On June 3, 2026, Superlegal announced the launch of what it describes as the first law firm in the United States built on artificial intelligence and authorized to practice law. The firm operates under the Utah Supreme Court's Legal Services Innovation Sandbox, a regulatory program that permits non-traditional legal service providers to deliver legal work within a defined oversight framework. The launch represents a notable development for in-house legal departments, procurement teams, and counsel who monitor the evolving structure of legal services delivery in the United States.

Superlegal's practice is focused on the review and redlining of commercial contracts, an area long associated with high transactional volume, repetitive issue spotting, and pressure on turnaround times. According to the firm, its workflow is designed to deliver contract review in under twenty-four hours. For organizations that routinely process master services agreements, nondisclosure agreements, vendor contracts, and similar instruments, the proposed turnaround represents a meaningful shift from the timelines often associated with traditional outside-counsel review cycles.

A central feature of Superlegal's model is the commitment that a licensed attorney signs off on every review. This combination of AI-driven workflow with human professional accountability is positioned to preserve the ethical and supervisory standards expected of a law firm, while leveraging automation to compress the time and cost of routine contract analysis. The Utah sandbox framework itself is structured to allow such models to operate while subject to ongoing regulatory observation, an arrangement that may inform how other jurisdictions approach similar innovations.
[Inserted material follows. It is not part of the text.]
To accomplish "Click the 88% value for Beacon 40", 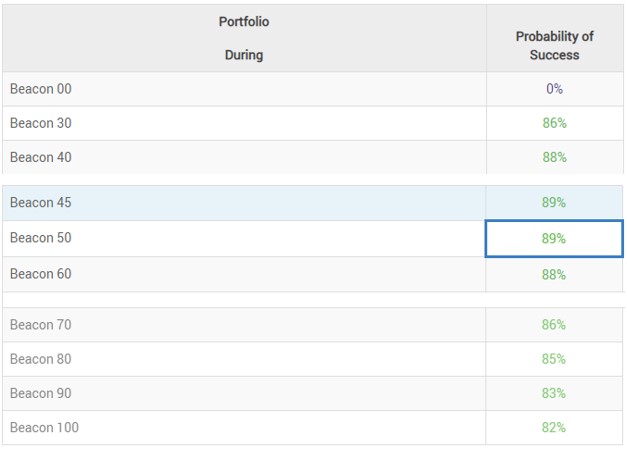I will [555, 157].
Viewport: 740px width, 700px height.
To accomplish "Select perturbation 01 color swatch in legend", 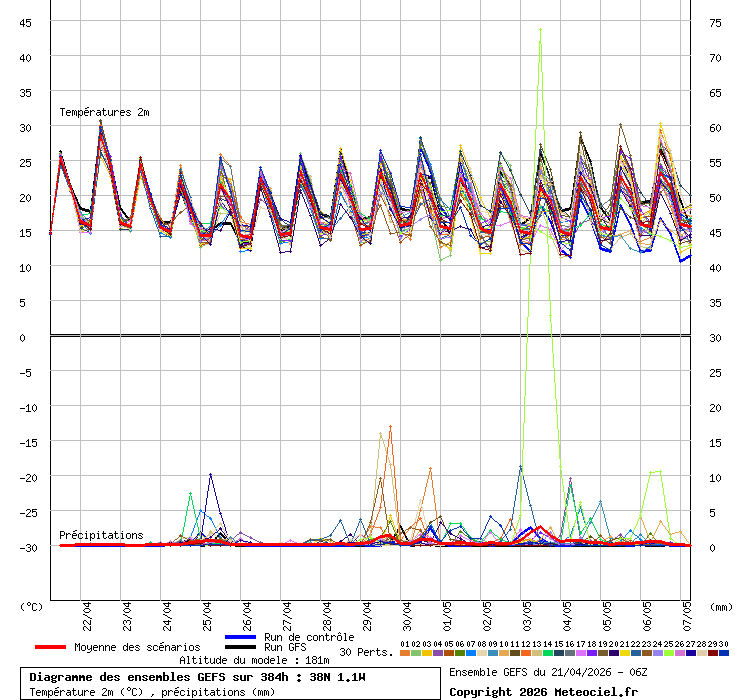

For general counsel and procurement leaders, the development raises several practical considerations. These include how AI-assisted review interacts with internal contracting policies, how vendor diligence should evaluate AI-native legal service providers, and how oversight expectations may evolve as regulators gather data from sandbox participants. The arrival of an authorized AI-native firm is likely to inform broader conversations about cost, speed, quality control, and the scope of permissible legal service delivery in the United States.

This article is provided for general informational purposes only and does not constitute legal advice. Organizations considering engagement with AI-driven legal service providers or evaluating their own contracting processes should seek tailored guidance from qualified counsel.